Lipton came to a halt before the desk. There was no chair there, so he remained standing.

“Mr. Stark,” he said. “I’m so happy that you’ve given me this opportunity to report directly to you about the electronic book project.”

“You’ll have to speak louder,” the younger man said. “His batteries are running down.”

Lipton turned slightly toward him. “And you are?”

“I’m Mr. Stark’s personal secretary and bodyguard,” the young man said.

“Oh.”

“We hear that Hubris Books is in hock up to its elbows on this electronic book thing,” the bodyguard said.

“I wouldn’t. . .” Lipton stopped himself, turned toward the CEO and said, louder, “I wouldn’t put it that way. We’re pushing ahead on a very difficult project.”

“Don’t give up the ship,” the CEO muttered.

“We don’t intend to, sir,” said Lipton. “It’s quite true that we’ve encountered some difficulties in the electronic book project, but we are moving right ahead.”

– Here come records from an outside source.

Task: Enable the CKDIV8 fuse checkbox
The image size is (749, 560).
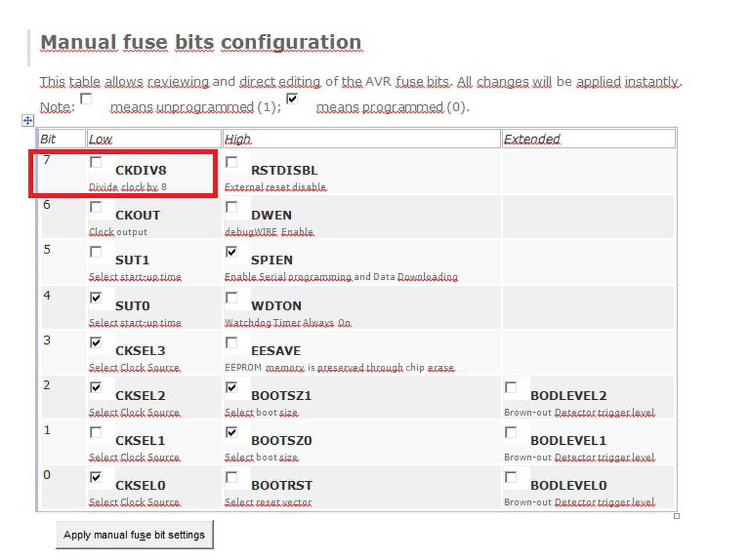Action: click(96, 162)
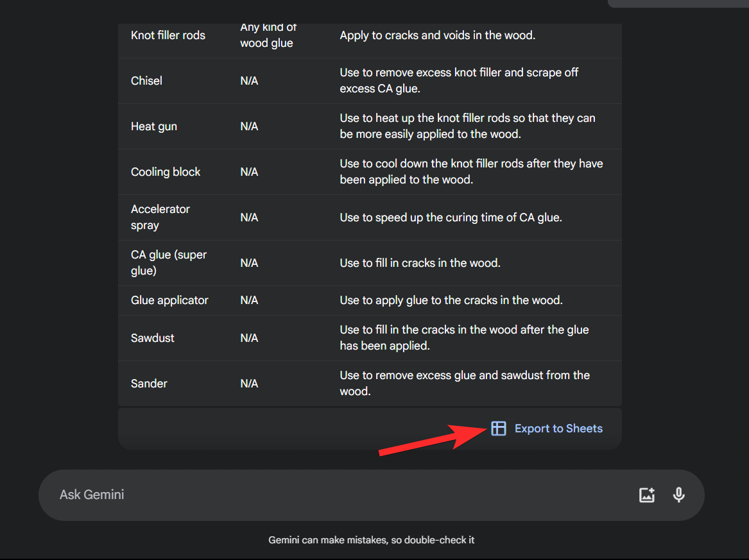Click the Gemini can make mistakes disclaimer

point(372,540)
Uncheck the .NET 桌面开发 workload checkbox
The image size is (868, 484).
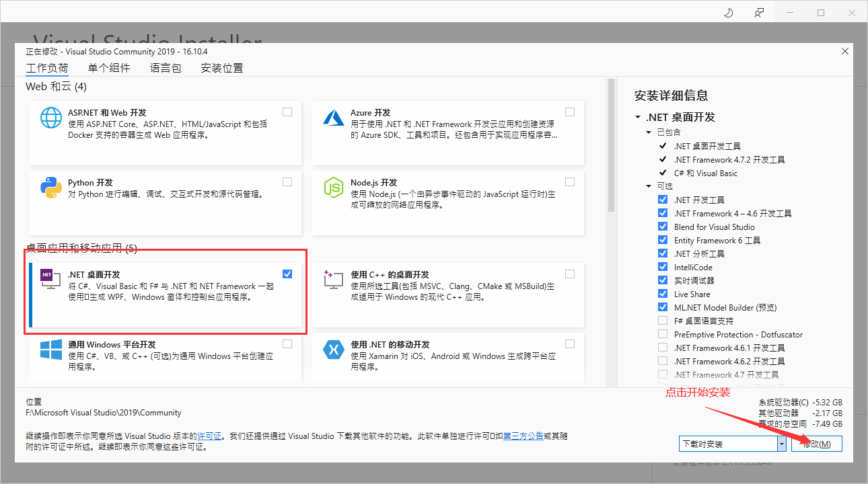tap(287, 274)
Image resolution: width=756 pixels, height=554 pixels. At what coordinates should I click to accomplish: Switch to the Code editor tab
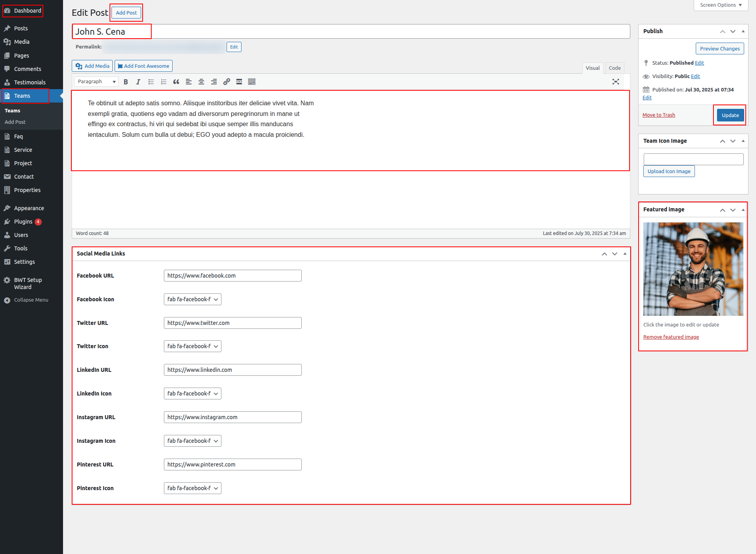point(614,68)
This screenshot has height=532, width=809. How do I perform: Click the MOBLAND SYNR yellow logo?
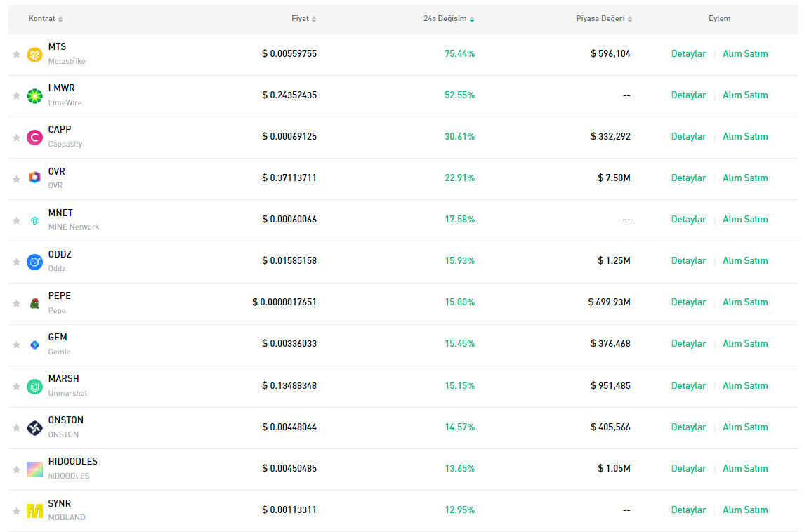pos(34,511)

“I have not yet begun to fight!” said the CEO.

Lipton felt himself frown slightly, puzzled.

The bodyguard said, “Our sources of information say that morale at Hubris is very low. And so are sales.”

“We’re going through a period of adjustment, that’s true. . .”

“Millions for defense,” the CEO’s quavering voice piped, “but not one cent for tribute.”

“Sir?” Lipton felt confused. What was the CEO driving at?

“Your costs are shooting through the roof,” the bodyguard accused.

Lipton felt perspiration beading his upper lip. “We’re involved in a very difficult project. We’re working with one of the nation’s top electronics firms to produce a revolutionary new concept, a product that will totally change the book business. It’s true that we’ve had problems— technical as well as human problems. But. . .”

“We have met the enemy,” croaked the CEO, “and they are ours.”

“I don’t want to be overly critical,” said the bodyguard-cum-secretary, with a smirk on his face that belied his words, “but you seem to have gotten Hubris to a point where sales are down, costs are up, and profits will be a long time coming.”